Avoir le trac

Il ne semble pas que les comédiens aient le trac depuis très longtemps ; du moins s'ils avaient cette peur ou angoisse irraisonnée que l'on ressent avant d'affronter le public, ils n'avaient pas le mot. 
Le trac daterait de la première moitié du XIXe siècle, mais Littré l'ignore, ce qui indique qu'il n'était pas d'un usage courant avant la fin du siècle. Cependant, il n'a pas l'air d'être de formation argotique car il est passé tout de suite dans la langue familière de la bonne société.
Les Goncourt notent dans leur Journal à la date du 3 mars 1885 : « Au fond, cet article du Gaulois me donne le trac.
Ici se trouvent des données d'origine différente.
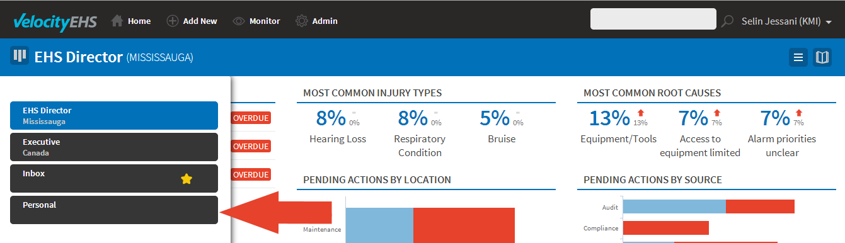
Task: Click the dashboard board icon beside EHS Director
Action: point(20,56)
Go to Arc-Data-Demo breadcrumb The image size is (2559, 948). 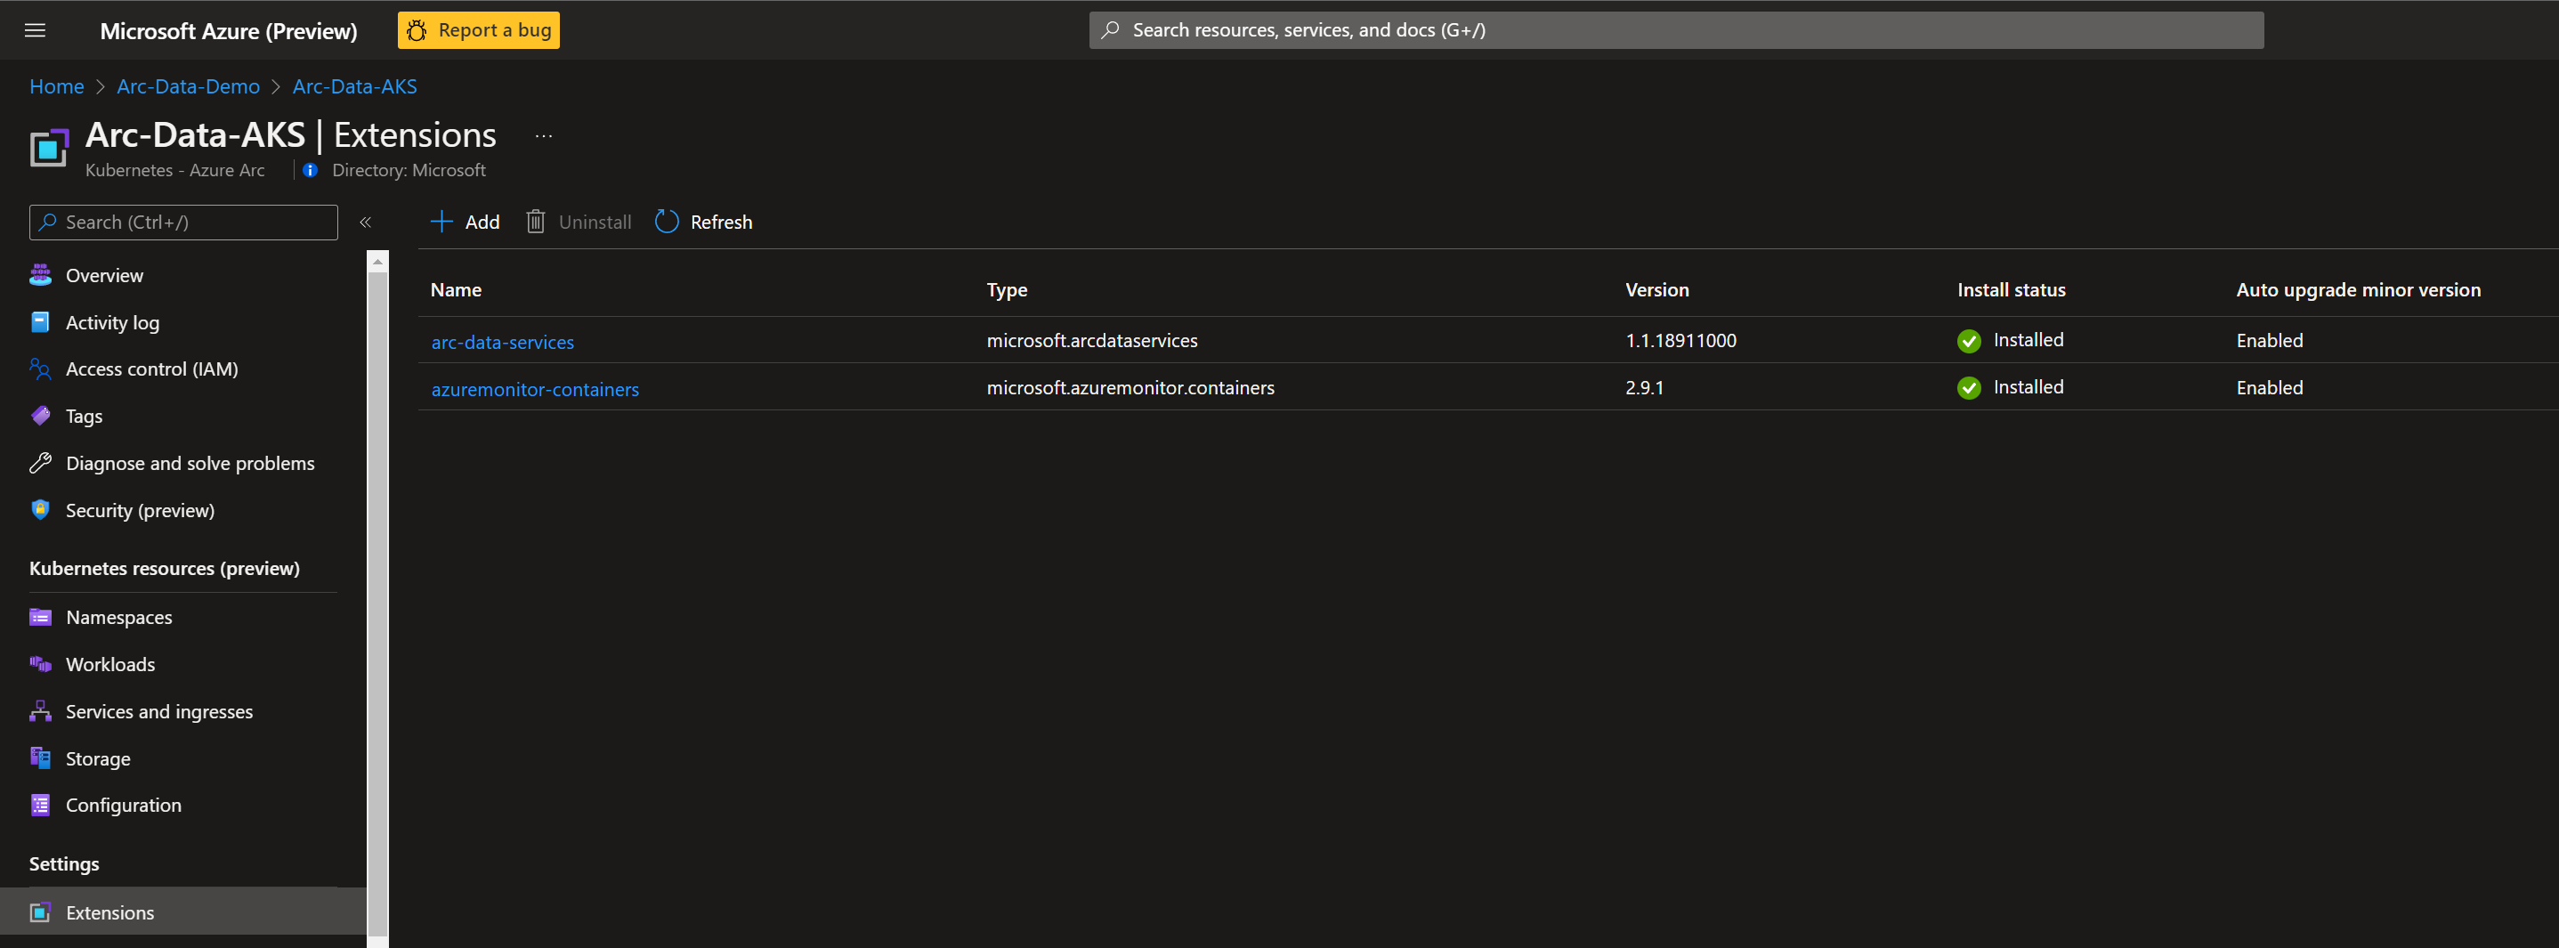pyautogui.click(x=188, y=86)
Car si ce soir, il y a quelques sifflets, avec tout ce qu'il y aura dans la salle de mauvaises dispositions latentes, chez la plupart de mes confrères, c'est une partie compromise, un four quoi, encore », (Robert).
La formation du mot tient peut-être au claquement des dents de celui qui a très peur — et donc aussi un très gros tracas ! Furetière signalait déjà le trac sous forme de bruit : « Terme factice & populaire, qui exprime le bruit d'une chose qui se remue avec violence, & qui a donné le nom au jeu de Triquetrac. »
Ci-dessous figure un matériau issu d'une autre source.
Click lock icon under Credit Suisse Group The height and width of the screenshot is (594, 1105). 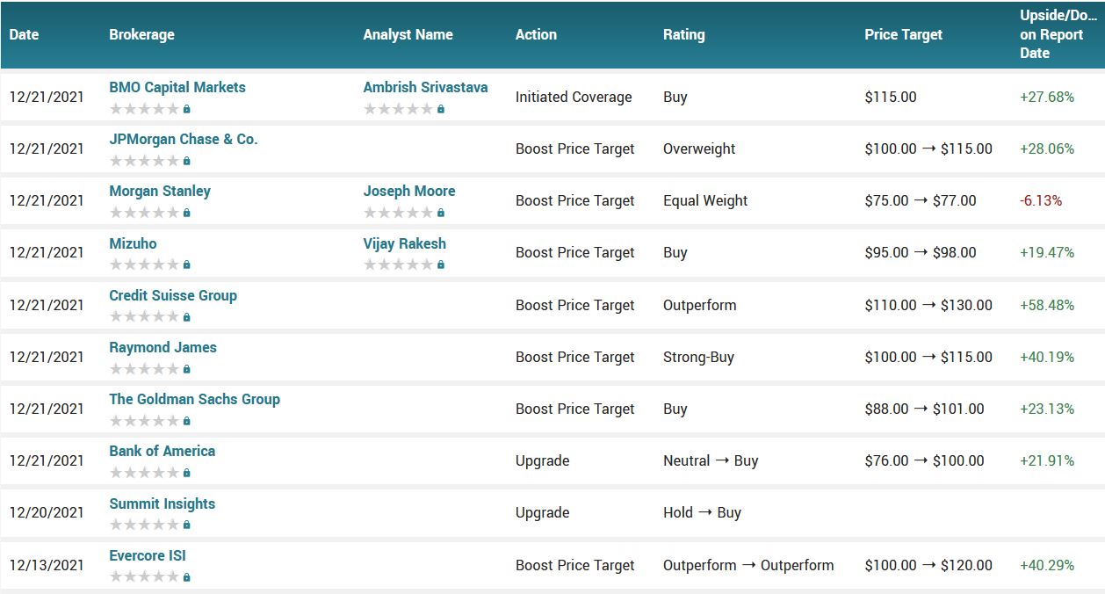[x=187, y=317]
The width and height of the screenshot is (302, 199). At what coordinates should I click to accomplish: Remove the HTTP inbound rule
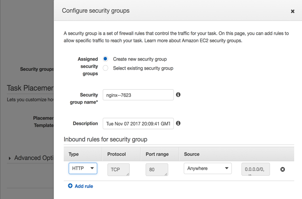[283, 169]
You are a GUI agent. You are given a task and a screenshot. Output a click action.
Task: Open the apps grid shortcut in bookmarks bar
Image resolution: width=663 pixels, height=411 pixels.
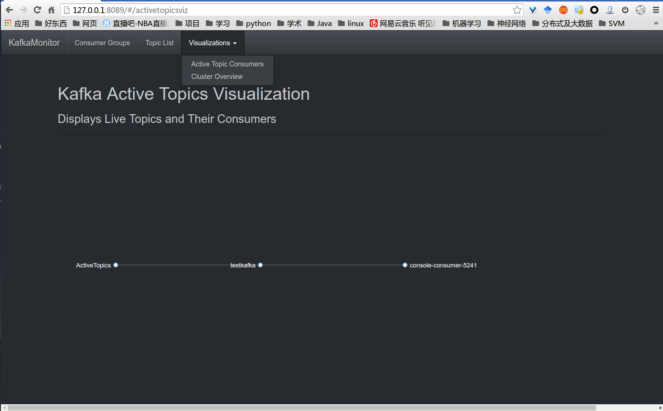click(x=8, y=23)
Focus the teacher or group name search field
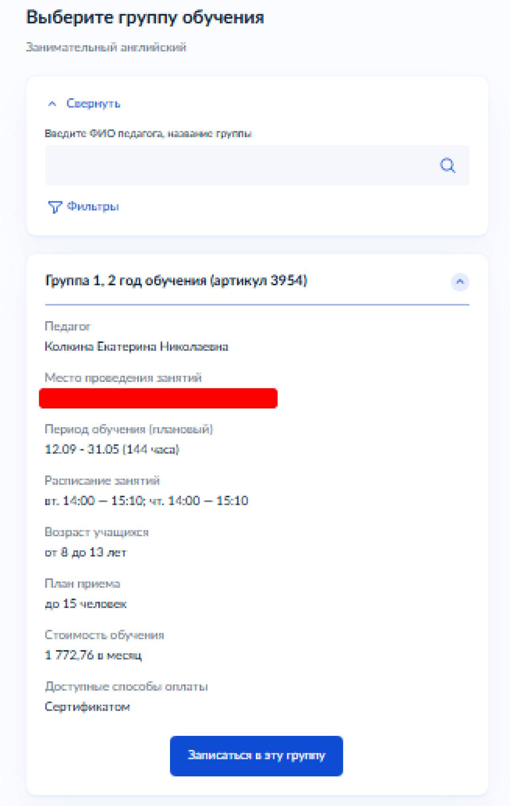 (x=241, y=165)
En tout cas, son premier emploi paraît venir non du théâtre, mais du collège. G. Gougenheim cite un petit vocabulaire collégien de 1845 où le trac apparaît avec définition et exemple : « Trac, taf (avoir le). Avoir peur, caponner : Adrien a le trac quand Laveau veut le bûcher (le battre). »
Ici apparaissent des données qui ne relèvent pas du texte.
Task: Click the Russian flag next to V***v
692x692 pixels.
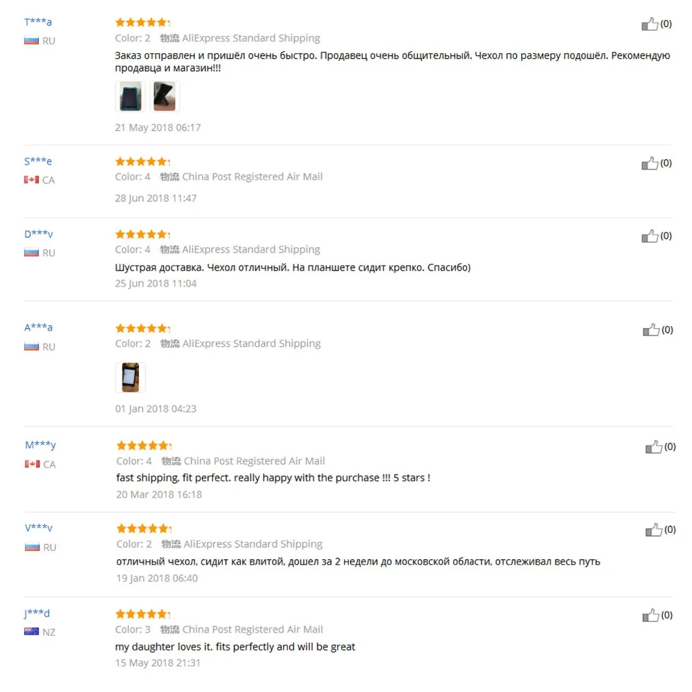Action: coord(33,547)
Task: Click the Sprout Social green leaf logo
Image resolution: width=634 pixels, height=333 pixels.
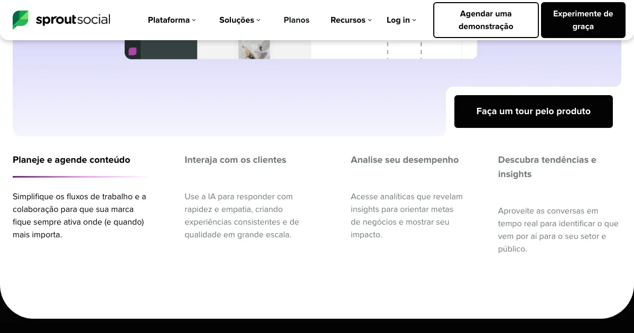Action: 21,20
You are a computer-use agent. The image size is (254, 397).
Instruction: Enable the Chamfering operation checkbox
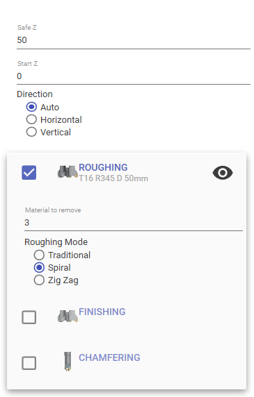29,363
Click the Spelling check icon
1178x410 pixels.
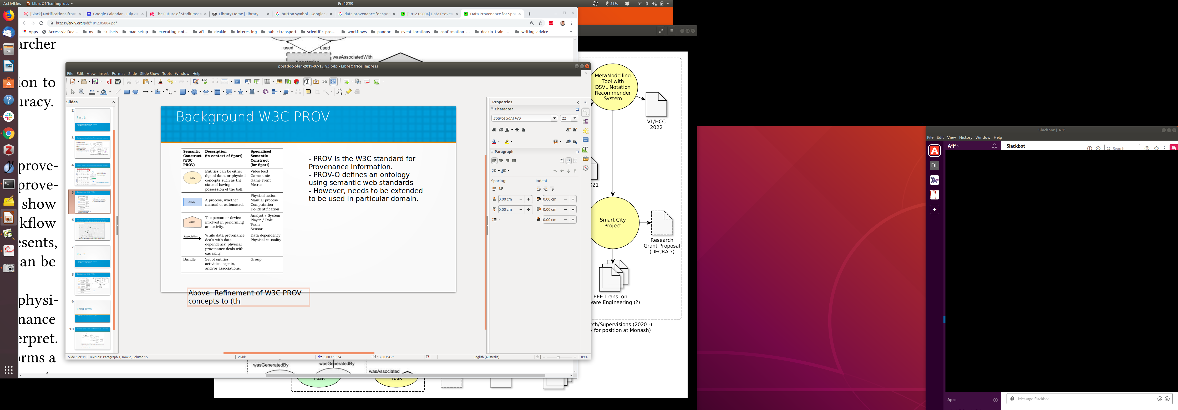pyautogui.click(x=204, y=81)

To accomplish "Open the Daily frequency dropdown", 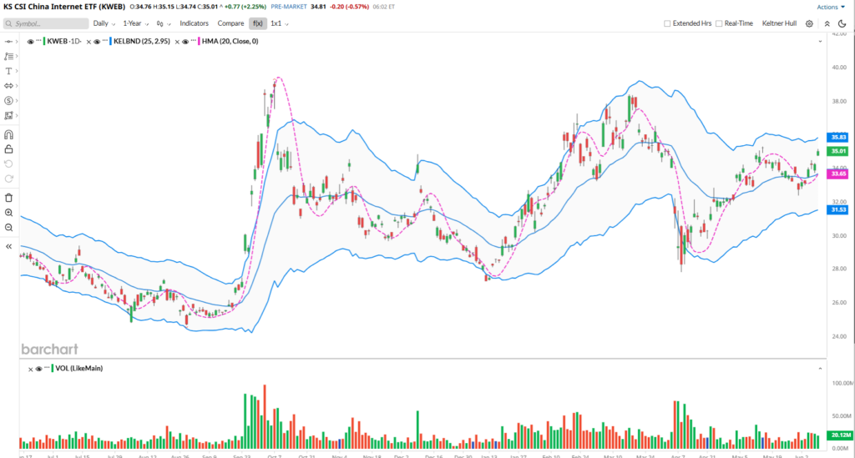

Ce même ouvrage (Les Mystères des collèges d'Albanès, aux éditions G. Harvard, 1845) donne pour exemples dans la même liste : bahut, cafarder, voyou, etc., pour appartenir à un jargon encore relativement secret, ainsi d'ailleurs que copain, pion, et truc, lesquels sont des mots de très ancien français et dont les deux premiers au moins ont effectivement repris essor chez les collégiens du XIXe siècle. 
Cela dit, ces mots de 1845 avaient peut-être un demi- siècle d'existence ou davantage entre les pupitres. Et s'ils étaient familiers, ils n'étaient pas vulgaires ! Ce monde de petits-bourgeois fortunés qui peuplaient les collèges ne se seraient pas permis !
Ce qui tendrait à expliquer que le trac ait pu réapparaître quelques dizaines d'années plus tard sous la plume des écrivains et des échotiers, par allusion familière aux bancs des écoles où ils l'avaient appris.